REQUIREMENT
What is needed here is a word-for-word copy of all the entries below.

SOURCE DATA
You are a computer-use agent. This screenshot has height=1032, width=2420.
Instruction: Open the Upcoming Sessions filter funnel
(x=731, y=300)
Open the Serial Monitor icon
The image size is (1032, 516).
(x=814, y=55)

SOLUTION TO THIS TASK
You are a computer-use agent. This screenshot has height=1032, width=2420.
Instruction: Open the Upcoming Sessions filter funnel
(x=731, y=300)
Open the Serial Monitor icon
The image size is (1032, 516).
(x=814, y=55)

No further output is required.